Arithmetic Expressions
-
- <Exp> ::= <Exp> + <Term> |
- <Exp> - <Term> |
- <Term>
- <Term>
- <Term> ::= <Term> * <Factor> |
- <Term> / <Factor> |
- <Factor>
- <Factor>
- <Factor> ::= x | y | ... |
- ( <Exp> ) |
- - <Factor>
A grammar for the concrete syntax of simple arithmetic expressions
- Non-terminal symbols:
- <Exp>, <Term>, <Factor>
- Terminal symbols:
- +, -, *, /, (, ), x, y, z, ...
- Start symbol:
- <Exp>
- Production rules as above.
- Note the following are meta symbols:
- ::= (read it as "can be replaced by")
- -> is alternative notation for ::=,
- | (read it as "or by")
e.g. An <Exp> can be replaced by <Exp> + <Term> or by <Exp> - <Term> or by <Term>.
Note that the production (replacement) rules for <Exp>, <Term> and <Factor> are recursive. The rule for <Exp> states that an Expression is a list of Terms separated by `+' or `-' symbols. A Term is a list of Factors separated by `*' or `/' symbols. A Factor is a variable (x, y, ...), or a parenthesized sub-expression, or a unary `-' followed by a Factor.
The operators `*' and '/' bind more tightly to their operands than `+' and binary `-' because `*' and '/' appear in the rule for <Term>, closer to the operands (<Factor>). Unary `-' binds most tightly of all operators.
The rules for <Exp> and <Term> are left recursive. This is because `+', `-', `*' and `/' are left associative: `a-b-c' gives the same parse tree as `(a-b)-c', not `a-(b-c)'.

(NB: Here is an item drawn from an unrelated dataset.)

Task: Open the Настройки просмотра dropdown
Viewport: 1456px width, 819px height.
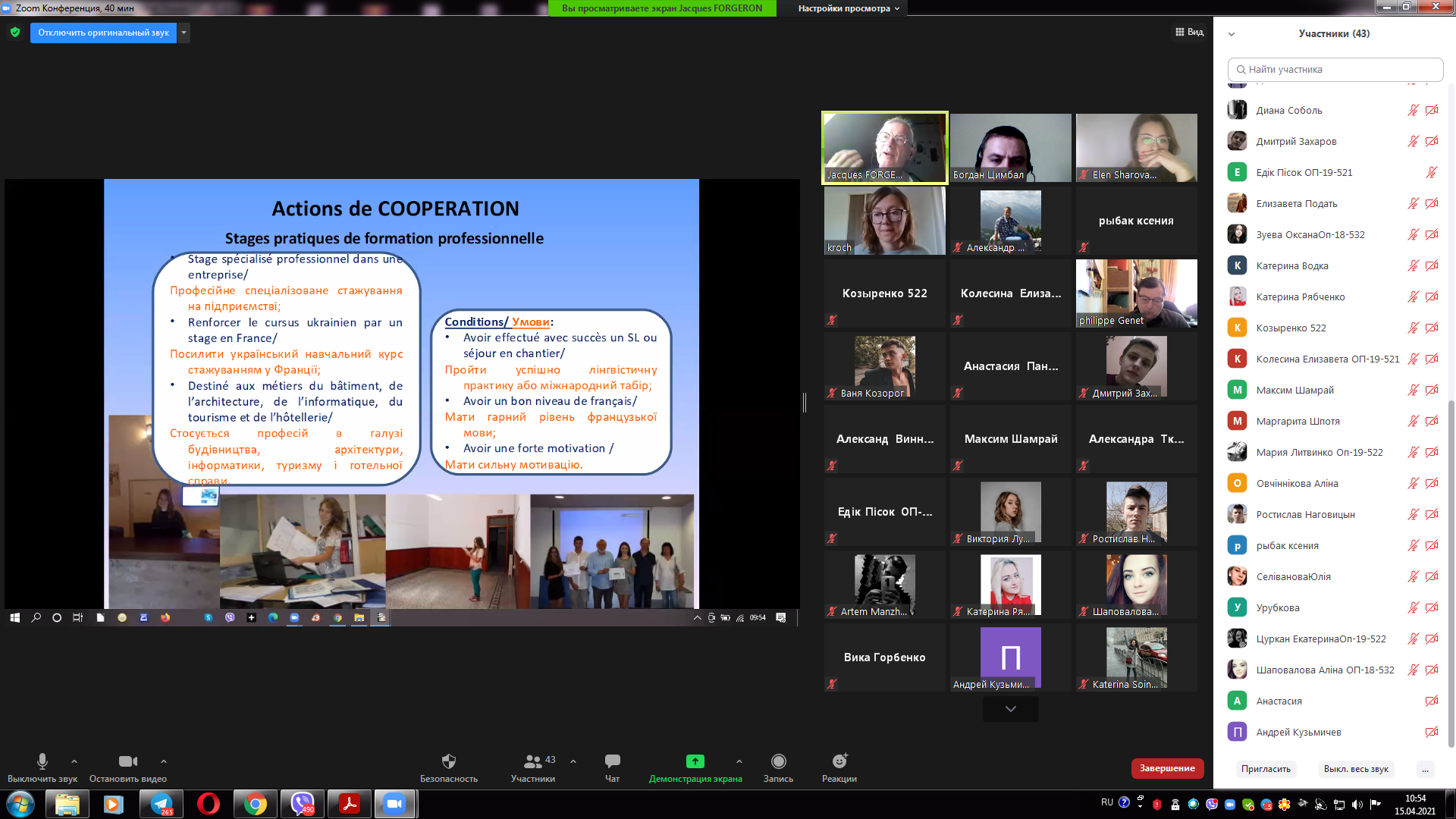Action: pyautogui.click(x=848, y=8)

A grammar like this can be turned into a "recursive descent parser" (a program) by writing a routine for each non-terminal in the grammar. The routines call each other as specified by the replacement rules. Left recursion, that is a replacement that begins with a recursive non-terminal, must be removed so that the parser does not loop. A simple parser of this type can be found in [Parser.c (click)] or [*.java] or [exp.sml].
1. x+y*z:
- <Exp> => <Exp> + <Term> => <Term> + <Term> => <Factor> + <Term> => x + <Term> => x + <Term> * <Factor> => x + <Factor> * <Factor> => x + y * <Factor> => x + y * z
x+y*z: Full derivation-tree of non-terminals and replacements.

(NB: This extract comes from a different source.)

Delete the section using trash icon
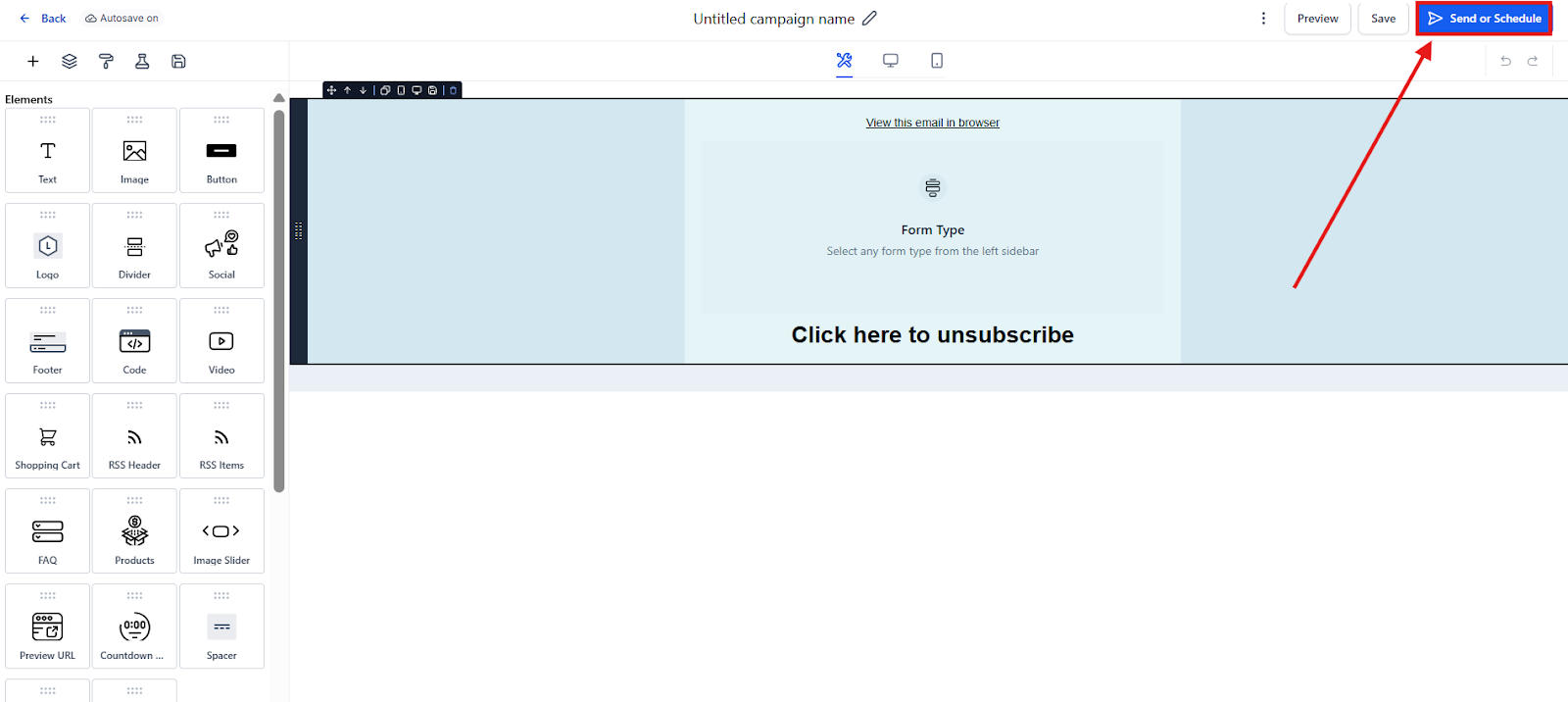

The result of parsing is often returned as a parse-tree based on a simpler abstract syntax. The abstract syntax corresponds to the datatype of parse trees returned by the parser.
x+y*z: Parse tree.
2. (x+y)*z:
Parentheses '(' and ')' can be used to force a different parsing:
(x+y)*z: Full derivation-tree of non-terminals and replacements.
(x+y)*z: Parse tree.
Note that parentheses do not appear in any parse tree. They directed the parser to build a certain tree and after that they are unnecessary. The structure of the tree shows the binding of operators to operands without the need for (). Parentheses are only needed in strings.